» RECORDS SHOWN:
.....

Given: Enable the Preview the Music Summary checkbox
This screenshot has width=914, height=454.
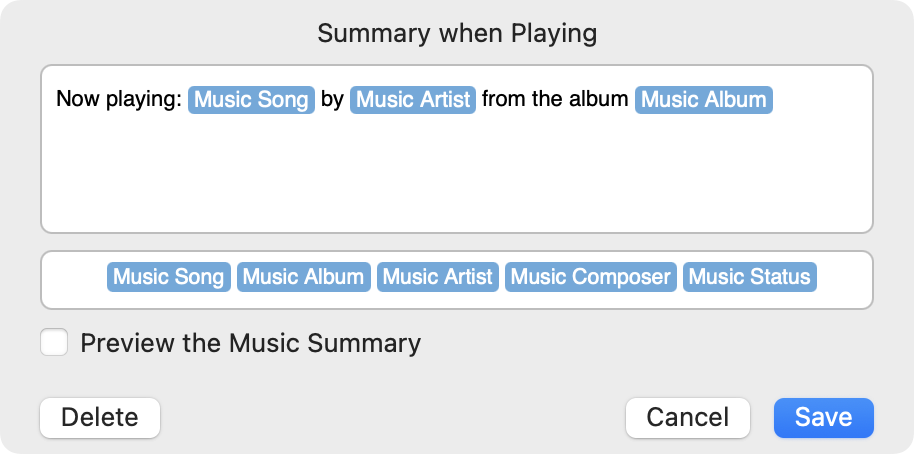Looking at the screenshot, I should pyautogui.click(x=54, y=343).
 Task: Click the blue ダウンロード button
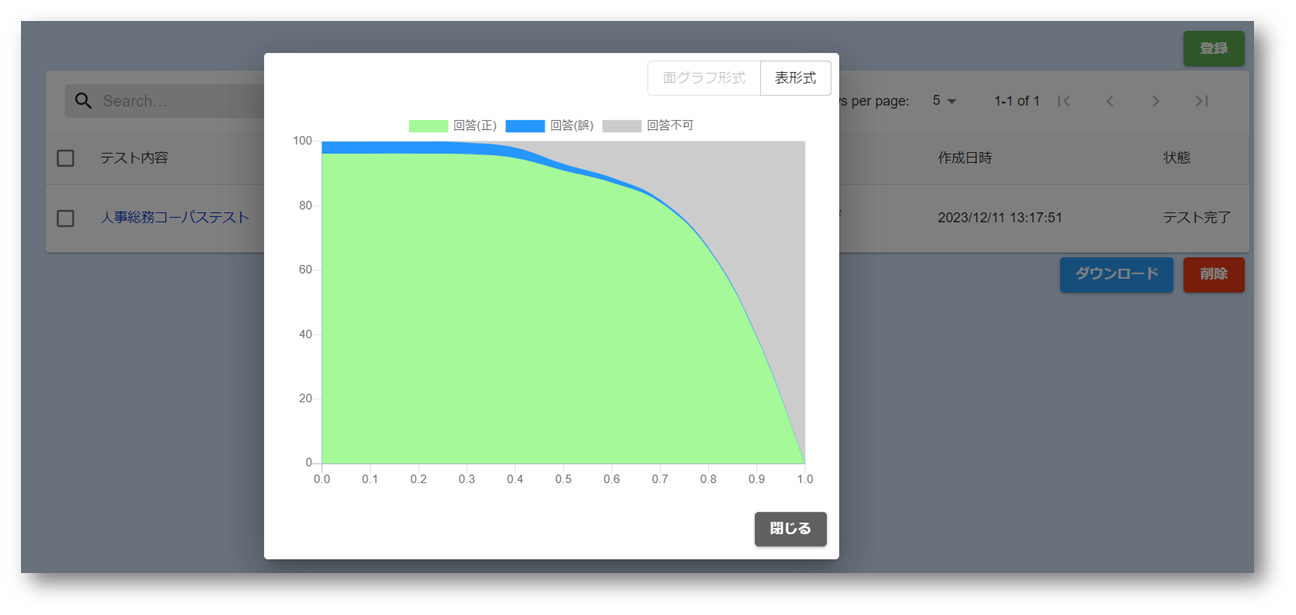click(1116, 274)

.....

» WHAT IS BEING ASKED: Retype the listing exactly. Pictures do not belong in the copy.

» PROBLEM SOLUTION:
Given: Enable the Preview the Music Summary checkbox
This screenshot has width=914, height=454.
Looking at the screenshot, I should pyautogui.click(x=54, y=343).
 Task: Click the blue ダウンロード button
click(1116, 274)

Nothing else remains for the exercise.